Posts tagged music
How To Make A Travel Video: Music

The How To Make A Travel Video series looks at the different aspects of capturing travel memories on film. You’ll see great examples to inspire and learn about the gear and techniques that help make great travel videos better. You can find the rest of the series here. I've written about the effect music can have on travel and your ability to remember things. The same rings true for music in travel videos. I can't tell you how many times I've watched beautiful images fly by but don't give them another thought because they're accompanied by "Achy Breaky Heart" type songs. You end up only remembering the crappy music and not the romantic kiss beneath the Eiffel Tower. So lets take a look at how the soundtrack can shape your travel videos.


Music, Editing and Shot Length

First things first. A lot of the leg work behind the perfect music track really depends on your editing. Cutting to the beat or by dynamic moves can totally ramp up the tension and emotion of the images that are being displayed. This can be as quick or as slow as the music but it also doesn't have to be consistent. If you start off cutting shots to the beat don't feel like you're stuck with that for the whole video. Long pauses force viewers to take a breath and ponder what is happening in front of them. In the example below, "I Was Not The Fyrst" you'll find some great examples of using lulls in the rhythm and volume to accentuate landscapes.

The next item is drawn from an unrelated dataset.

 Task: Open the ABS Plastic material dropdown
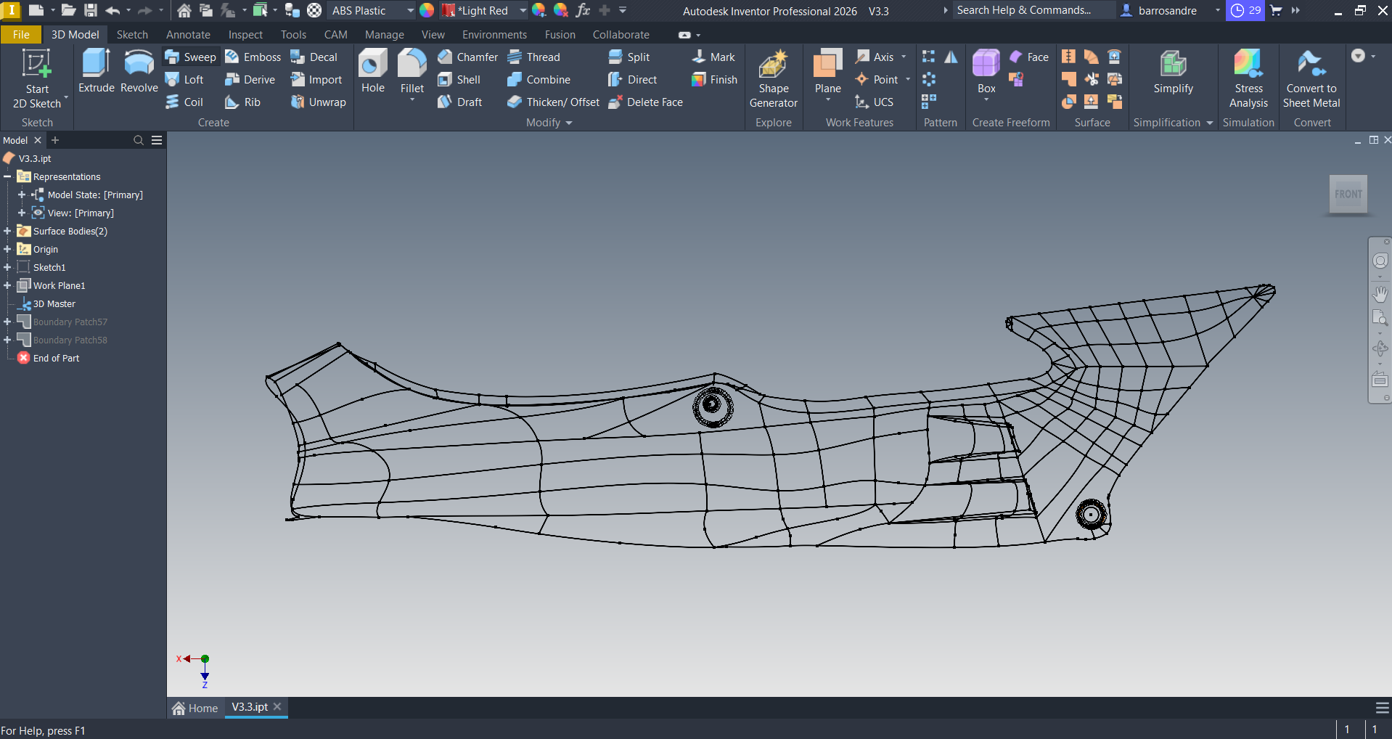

Chehade Boulos chose a semi-ambient track to go with his mostly wide shots. At 1:23 the dynamics pick up just as the drone shot crests a ridge and shows the watery expanse below. Instead of using a cut, the beat pushes the narrative forward. The image at 3:23 of the man looking out with light guitars playing in the background is breathtaking. Now, imagine that same shot with someone singing a country song over it. Loses something, right?

A great example of editing to music can be seen in the video "A Week In Norway." The beat pushes shots into the next ones and keeps your eyes moving as the scene unfolds. Cuts take place on beat and even employ quick cuts (example at 0:27) that give only glimpses of whats to come. Editing tightly to music helps amp up the visual movement and keep viewers engaged.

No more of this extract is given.